* [Task goal]:
Rewrite the records from the line with "Open the Brushes tool" up to and including the line with "(x=76, y=143)", putting "Pencils" in place of "Brushes" and keeping everything else the same. Leave the pictures out of your answer.

* [Provided information]:
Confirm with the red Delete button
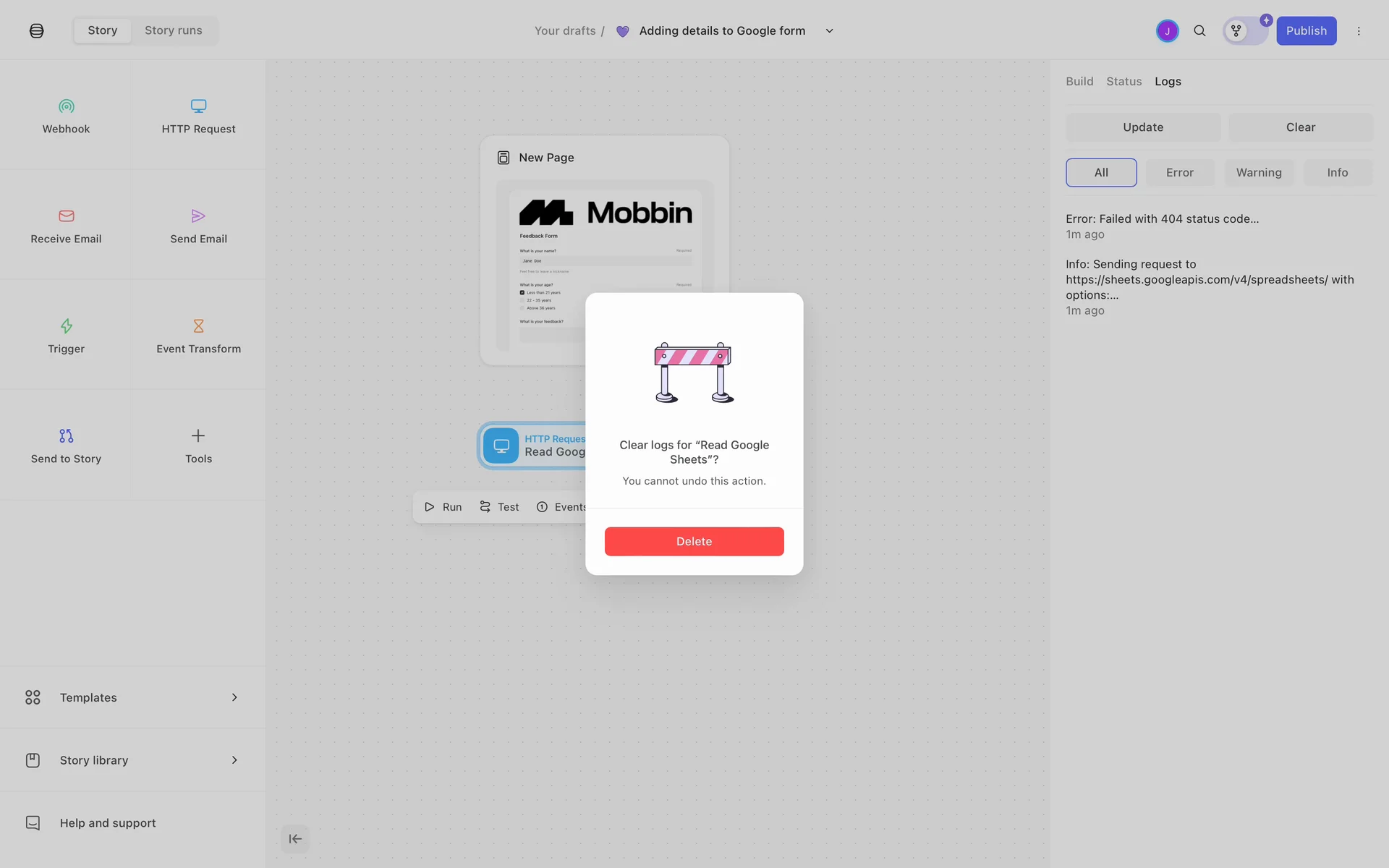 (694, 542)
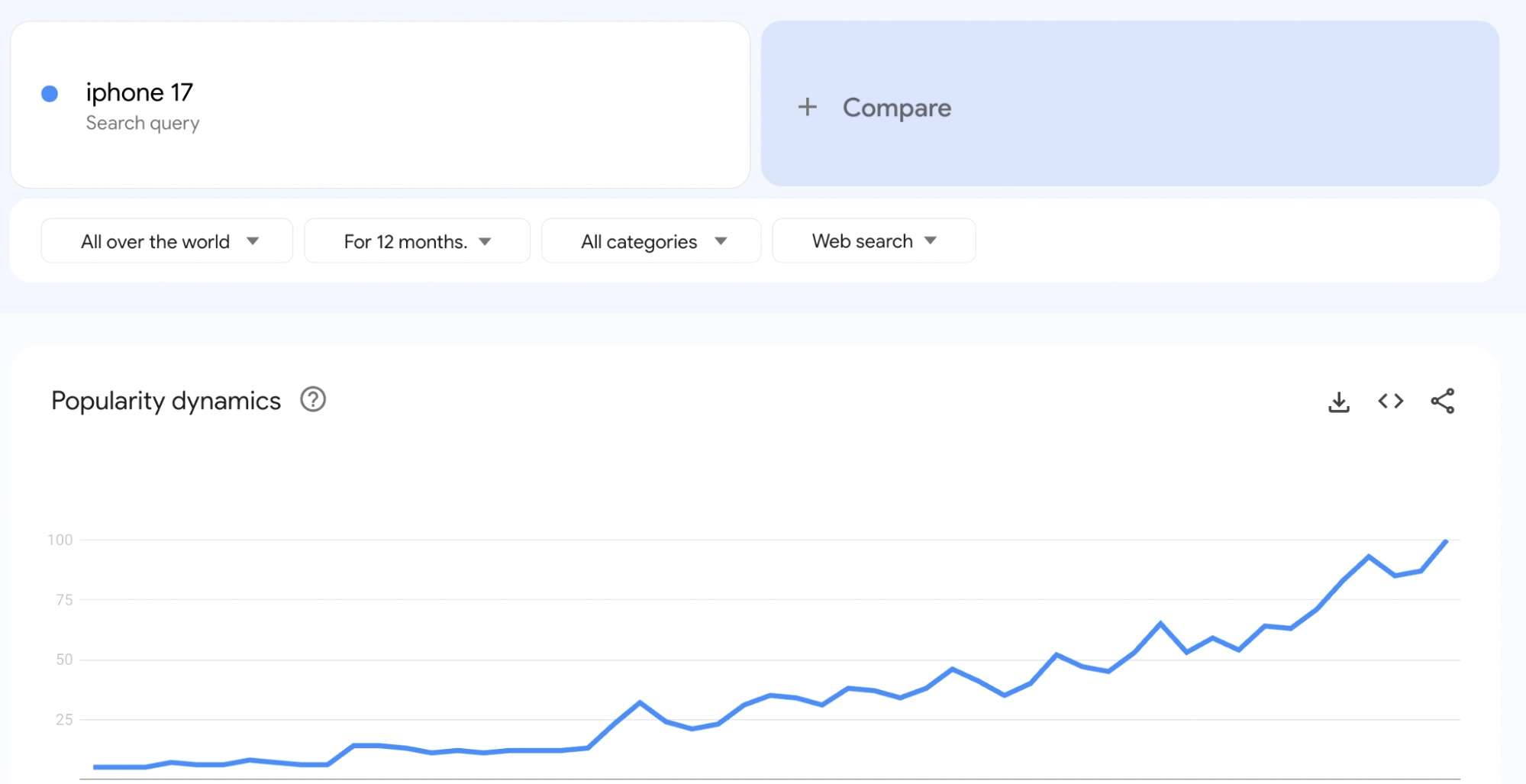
...
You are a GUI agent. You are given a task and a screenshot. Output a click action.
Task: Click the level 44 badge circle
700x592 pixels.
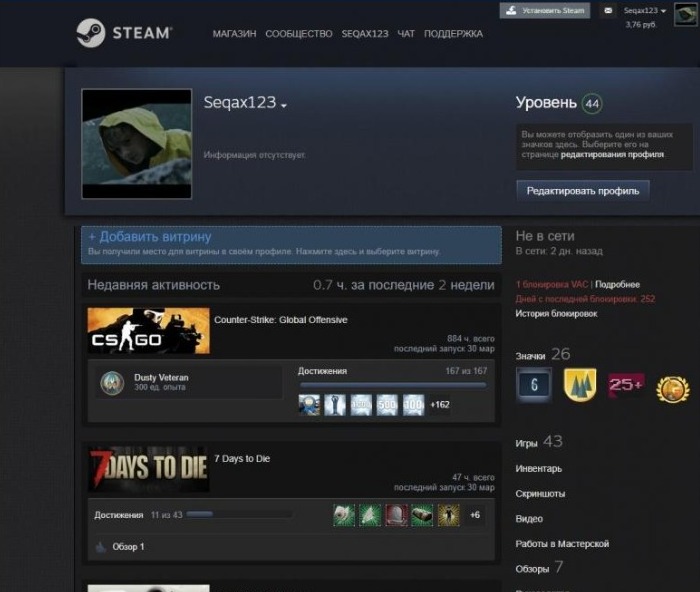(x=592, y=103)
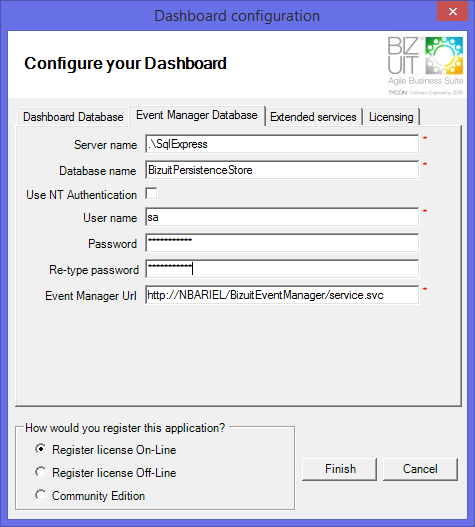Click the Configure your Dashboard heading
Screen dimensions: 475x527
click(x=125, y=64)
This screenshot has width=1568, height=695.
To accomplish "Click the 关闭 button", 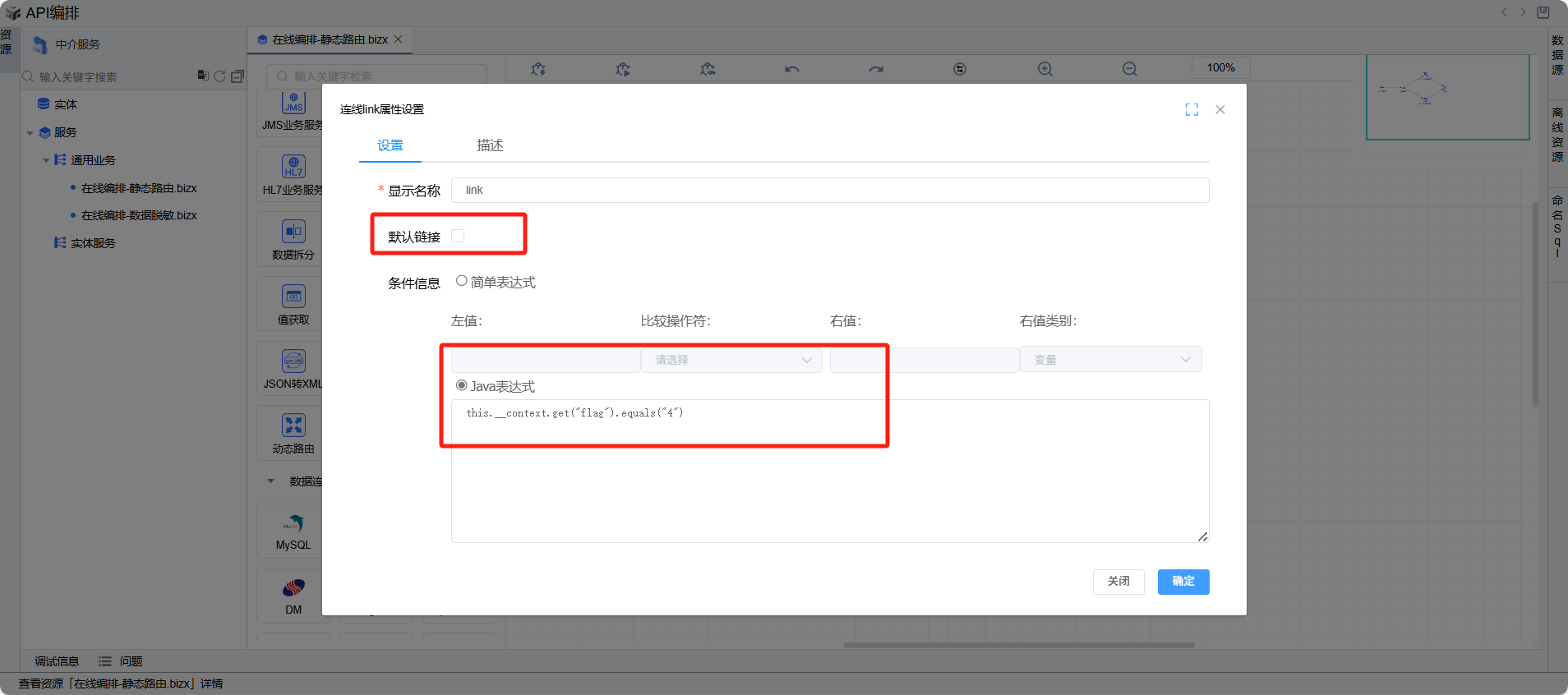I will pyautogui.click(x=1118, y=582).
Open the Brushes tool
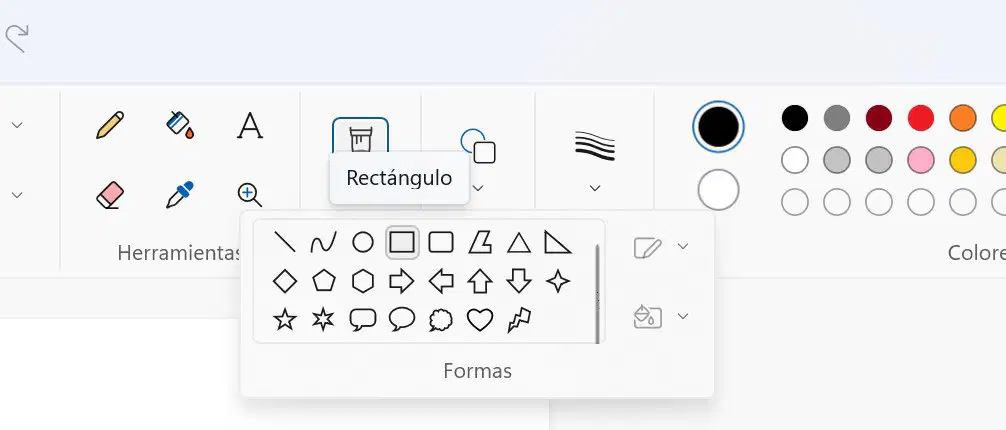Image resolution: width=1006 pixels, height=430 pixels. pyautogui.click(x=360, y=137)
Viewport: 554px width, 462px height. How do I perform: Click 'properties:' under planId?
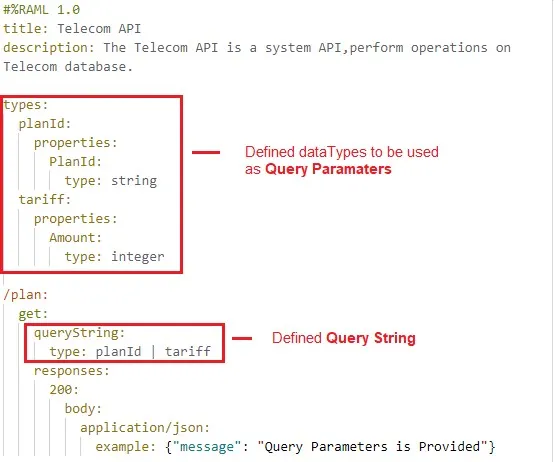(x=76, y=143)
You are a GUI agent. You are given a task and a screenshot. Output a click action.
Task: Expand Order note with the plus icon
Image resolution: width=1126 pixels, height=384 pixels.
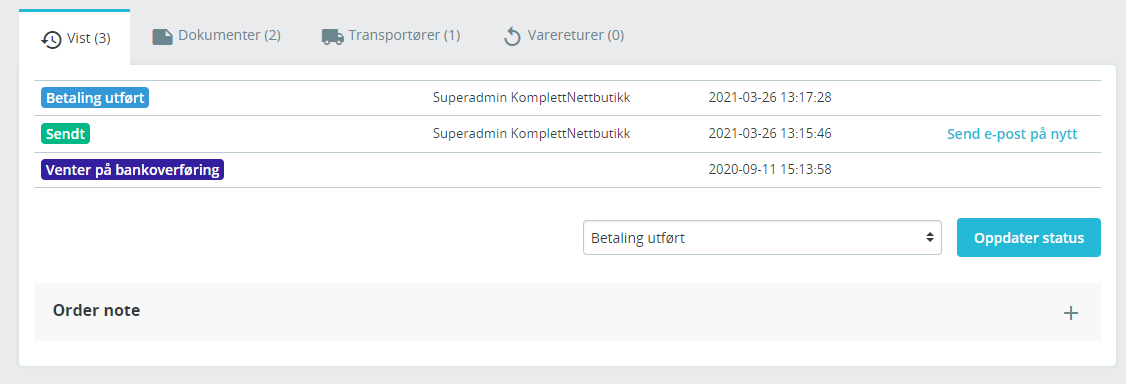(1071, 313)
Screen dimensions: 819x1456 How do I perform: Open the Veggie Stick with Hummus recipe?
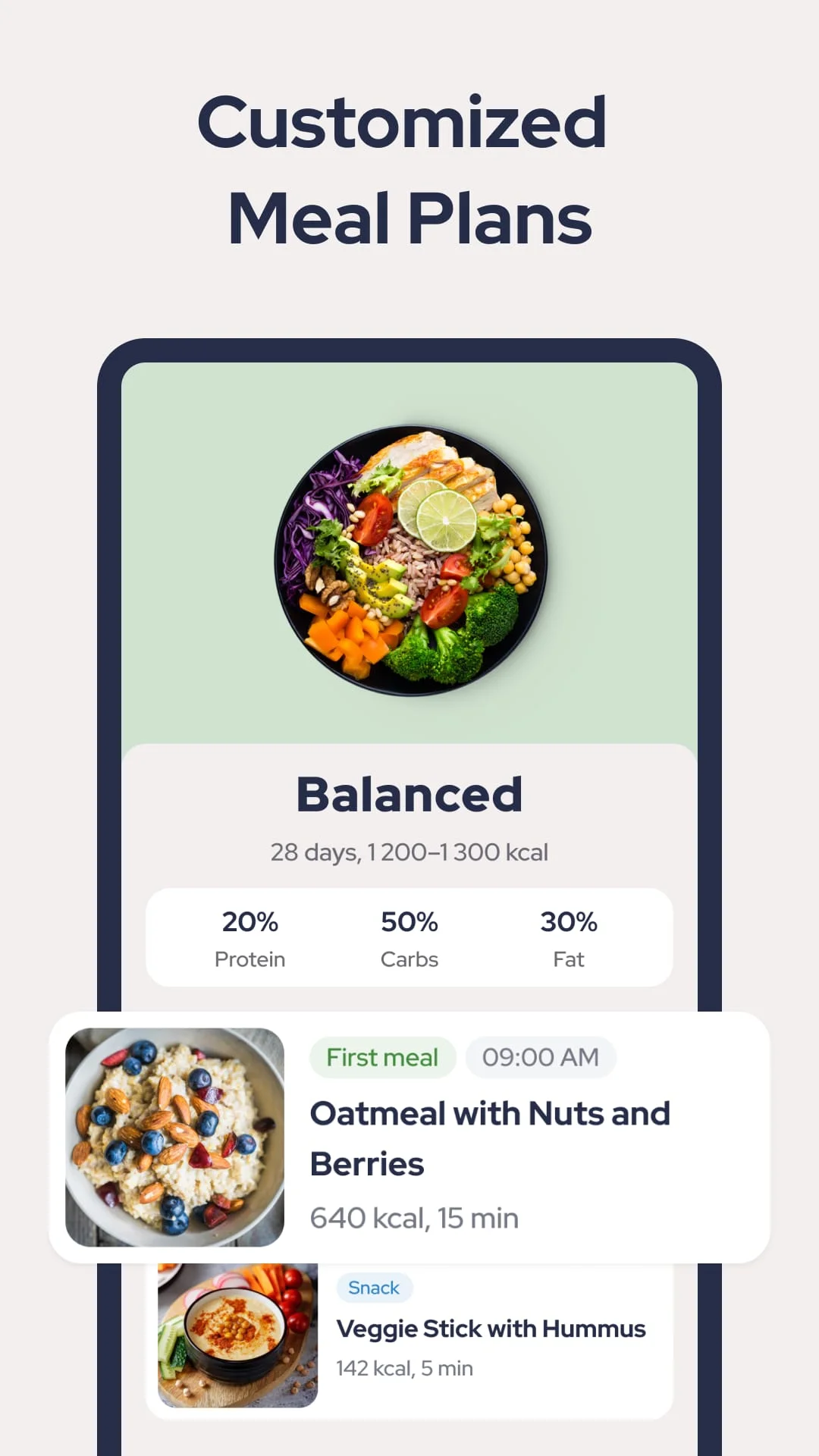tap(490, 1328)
--
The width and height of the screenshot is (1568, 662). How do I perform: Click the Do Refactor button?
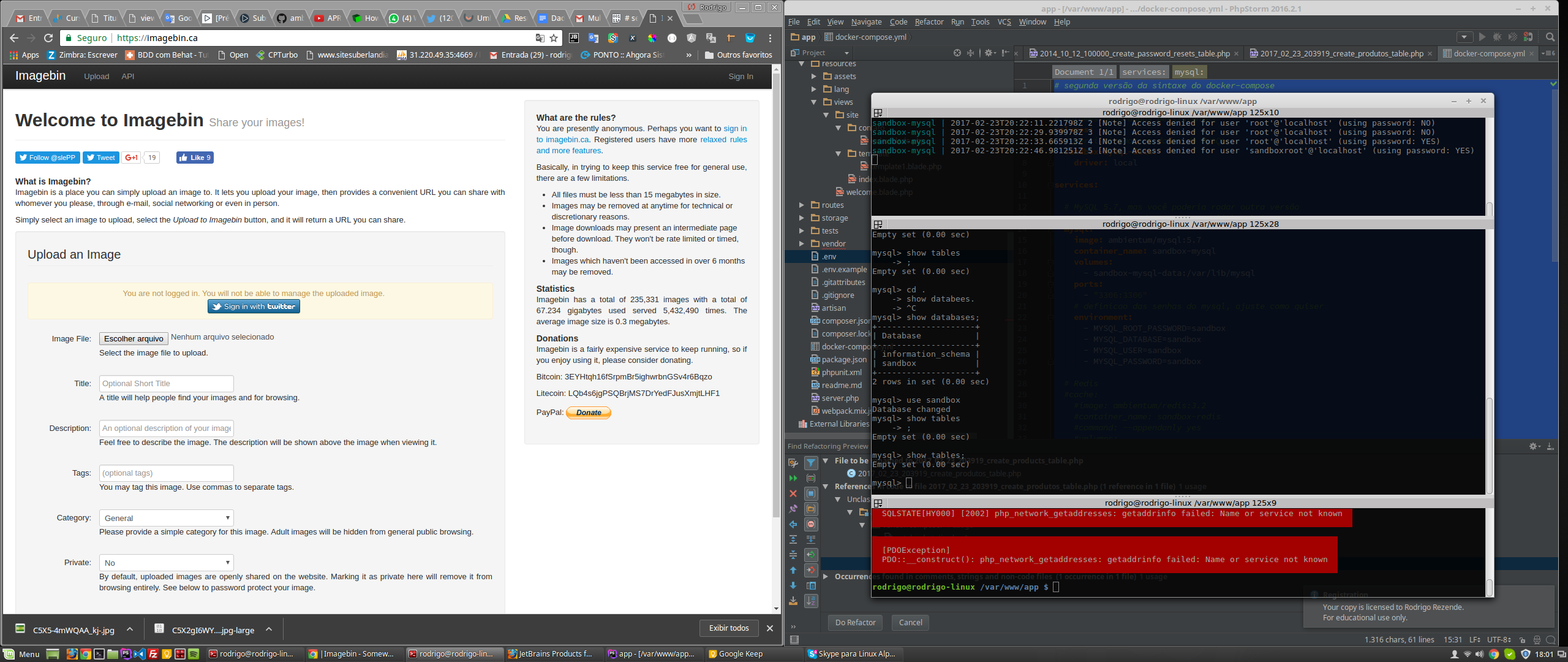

* [The completed task]:
Open the Pencils tool
Image resolution: width=1006 pixels, height=430 pixels. pyautogui.click(x=360, y=137)
Viewport: 554px width, 462px height. How do I perform: Click 'properties:' under planId?
(x=76, y=143)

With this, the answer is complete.